Die Inszenierung wurde mit großartigen Kostümen ausgestattet. Hat man da als Darsteller oder als Darstellerin eigentlich irgendein Mitspracherecht? Kann man sich bestimmte Details wünschen?
Wenn irgendwas gar nicht passt, dann werden wir auf jeden Fall gehört. Wir dürfen was sagen, so war zumindest bis jetzt immer meine Erfahrung. Aber ich bin auch ziemlich entspannt und vertraue da den Kostümbildnern. Ich weiß, dass sie wissen, was sie tun, und ihr Bestes geben, damit wir uns wohlfühlen und auch möglichst gut aussehen. Ob mir jetzt eine bestimmte Farbe steht oder nicht, ist völlig egal. Darum geht es nicht. Hauptsache, es drückt nicht an der Stelle, an der ich atmen muss, und nimmt nicht so viel Fokus von meinem Gesang, damit ich mich wohlfühle. Darauf passen die schon immer auf und ich habe bisher wirklich gute Erfahrungen gemacht.

Zuletzt eine Art Doppelfrage: Welche Stelle in der Oper singst du am liebsten und welche Szene wird euer Publikum am meisten umhauen?

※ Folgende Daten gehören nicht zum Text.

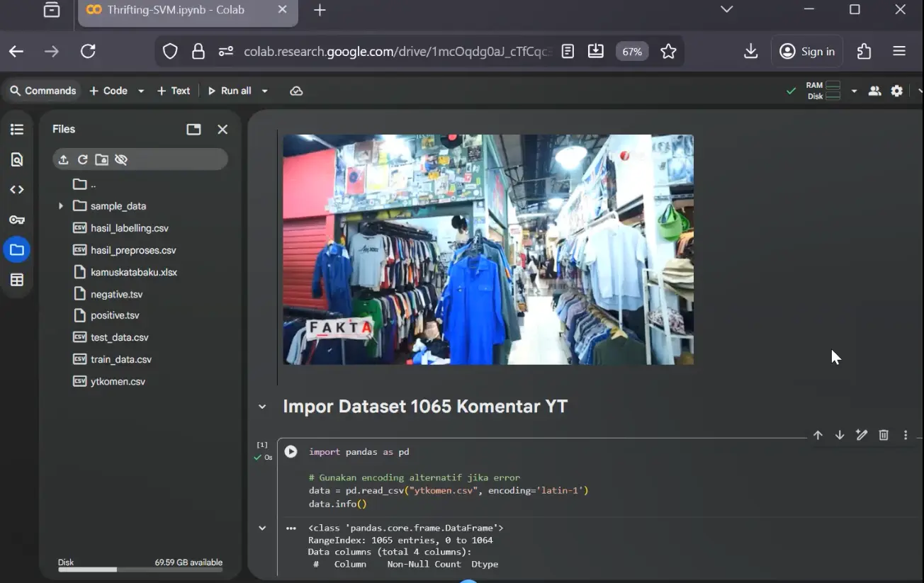The height and width of the screenshot is (583, 924).
Task: Open the Variables inspector panel
Action: tap(17, 279)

Welche Szene ich am liebsten singe … Erst einmal die Arie im vierten Akt und dann die Szene mit Figaro und Susanna, in der wir diesen Kampf haben und sie ihn schlägt. Ich finde die Szene unglaublich schön und sie hat einen guten Aufbau. Da explodiert alles und dann beruhigen sie sich wieder. Ich glaube, das wird das Publikum umhauen, was er da in dieser Szene mit ihr macht.